In just two years, the team has trained 3,000 university students and academics at 13 universities in Tanzania, Kenya, Uganda, Togo, Ghana, Nigeria, Ethiopia and Algeria, has spoken on the subject of training and orientation opportunities to 210 NGO and 73 civil society members, as well as hundreds of high school students, and has also brokered dozens of partnerships between African and European universities and NGOs.
The Maragkos siblings started WE AfriHug as a volunteer initiative on a trial basis in January 2018. It went on to win the Golden Laissez-Passer prize for innovation later that same year from the organization garagErasmus, while it has also received funding from the European Commission for 2019 and 2020.
Four groups, including academics and students from Kenya and Uganda, have already been to Greece as part of the traveling abroad program in cooperation with the University of Piraeus. Another 15 groups from Kenya, Uganda, Tanzania and Ghana are set to take part in the program through end-2020, in cooperation with the universities of Piraeus and Western Attica.
“The sharing of know-how and the forging of collaborations between our universities and their European counterparts has been a treasure. Opportunities to travel have been presented to 450 students and professors, so we are now in the position to send and receive professors and students through Erasmus+. The impact is huge,” says Esther Kagure Munyiri, head of the Department of Tourism Studies at Kenyatta University. She came to the University of Piraeus last January and was able to create a strong network of contacts in Greece.

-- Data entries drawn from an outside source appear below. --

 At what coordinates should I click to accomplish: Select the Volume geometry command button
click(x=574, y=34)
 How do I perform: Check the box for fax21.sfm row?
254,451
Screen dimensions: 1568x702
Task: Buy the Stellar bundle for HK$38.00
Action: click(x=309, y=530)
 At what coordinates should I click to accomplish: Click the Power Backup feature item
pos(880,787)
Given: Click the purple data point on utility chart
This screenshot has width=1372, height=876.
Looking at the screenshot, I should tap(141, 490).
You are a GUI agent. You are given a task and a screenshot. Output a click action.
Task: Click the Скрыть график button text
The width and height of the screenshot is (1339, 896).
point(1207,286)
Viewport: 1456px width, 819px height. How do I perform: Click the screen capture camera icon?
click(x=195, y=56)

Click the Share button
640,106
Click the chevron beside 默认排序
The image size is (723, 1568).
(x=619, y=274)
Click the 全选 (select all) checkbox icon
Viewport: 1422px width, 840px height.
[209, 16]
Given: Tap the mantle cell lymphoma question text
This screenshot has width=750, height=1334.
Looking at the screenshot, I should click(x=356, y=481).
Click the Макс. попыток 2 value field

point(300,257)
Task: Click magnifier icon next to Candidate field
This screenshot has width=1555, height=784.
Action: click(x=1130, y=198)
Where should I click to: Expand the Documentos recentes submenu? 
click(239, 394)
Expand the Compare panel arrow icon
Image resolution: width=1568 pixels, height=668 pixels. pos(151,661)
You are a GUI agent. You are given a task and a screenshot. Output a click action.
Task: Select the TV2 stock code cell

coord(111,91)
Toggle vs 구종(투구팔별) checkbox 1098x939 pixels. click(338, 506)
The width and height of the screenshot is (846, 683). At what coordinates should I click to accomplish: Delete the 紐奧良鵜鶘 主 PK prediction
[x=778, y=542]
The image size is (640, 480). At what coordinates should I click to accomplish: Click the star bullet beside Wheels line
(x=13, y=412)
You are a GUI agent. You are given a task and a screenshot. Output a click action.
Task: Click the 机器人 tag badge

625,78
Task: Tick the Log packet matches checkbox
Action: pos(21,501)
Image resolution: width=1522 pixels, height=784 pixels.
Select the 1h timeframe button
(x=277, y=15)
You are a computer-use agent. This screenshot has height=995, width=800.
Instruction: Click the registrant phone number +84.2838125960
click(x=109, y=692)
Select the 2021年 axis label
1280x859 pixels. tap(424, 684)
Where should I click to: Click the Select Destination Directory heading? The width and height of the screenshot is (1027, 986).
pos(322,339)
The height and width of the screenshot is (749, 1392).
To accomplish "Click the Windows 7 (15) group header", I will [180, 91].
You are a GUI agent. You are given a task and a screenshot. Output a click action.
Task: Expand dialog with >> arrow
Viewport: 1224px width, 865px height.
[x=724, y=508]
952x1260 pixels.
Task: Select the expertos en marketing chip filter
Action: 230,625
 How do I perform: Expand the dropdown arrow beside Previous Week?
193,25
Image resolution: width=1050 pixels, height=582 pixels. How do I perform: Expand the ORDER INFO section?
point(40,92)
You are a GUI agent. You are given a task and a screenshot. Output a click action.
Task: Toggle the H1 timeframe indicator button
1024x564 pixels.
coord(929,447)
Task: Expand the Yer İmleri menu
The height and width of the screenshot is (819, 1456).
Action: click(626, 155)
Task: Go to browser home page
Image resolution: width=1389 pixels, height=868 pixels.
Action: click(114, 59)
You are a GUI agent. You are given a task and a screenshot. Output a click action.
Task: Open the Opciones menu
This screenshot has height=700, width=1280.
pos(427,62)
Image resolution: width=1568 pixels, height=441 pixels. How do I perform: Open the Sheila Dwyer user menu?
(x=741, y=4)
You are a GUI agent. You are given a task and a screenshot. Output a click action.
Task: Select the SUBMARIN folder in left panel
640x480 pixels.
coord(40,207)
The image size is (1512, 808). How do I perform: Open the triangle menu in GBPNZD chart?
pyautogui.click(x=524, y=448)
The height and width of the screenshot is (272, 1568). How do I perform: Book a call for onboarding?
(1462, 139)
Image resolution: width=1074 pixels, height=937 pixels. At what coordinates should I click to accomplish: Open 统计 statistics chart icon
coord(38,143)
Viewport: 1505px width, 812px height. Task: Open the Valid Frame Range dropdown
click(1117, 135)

Between last December and the end of this 2020, “our university, in cooperation with Youthmakers Hub, will send a total of six people for research, studies and practical training to the universities of Piraeus and Western Attica,” she says.
“The WE AfriHug team has addressed one of our biggest problems, which is the lack of information and opportunities for our young people. Uganda has the second-biggest ratio of young people in the world and it keeps growing. Nothing is more important than their empowerment and this is possible through the opportunities of Erasmus+. There is a huge need and a demand for such opportunities,” says James Bulenzibuto, head of the Department of International Relations at Kyambogo University in Uganda, who visited Greece in November 2018 and is expected back soon.
“Students were given new tools, they matured and they encouraged their younger peers to the do the same. New skills herald a better future,” he adds.
Edwin Kamalha, a professor of ginning engineering at Busitema University in Uganda, would like to see more African universities participating in European mobility programs.
“They bolster our efforts to cultivate a civic-minded mentality in young people by helping them realize their dreams. The program has succeeded in reducing the gap in our academic presence and gave us motivation for the future,” says Kamalha, who is also the university’s coordinator for Erasmus+ programs.
“If young men and women do not travel, how are they suppose to evolve and debunk their stereotypes? A start has already been made by connecting Busitema to two Greek universities, so that students, professors and staff from both countries can work together. This will go on to improve our educational programs,” he adds.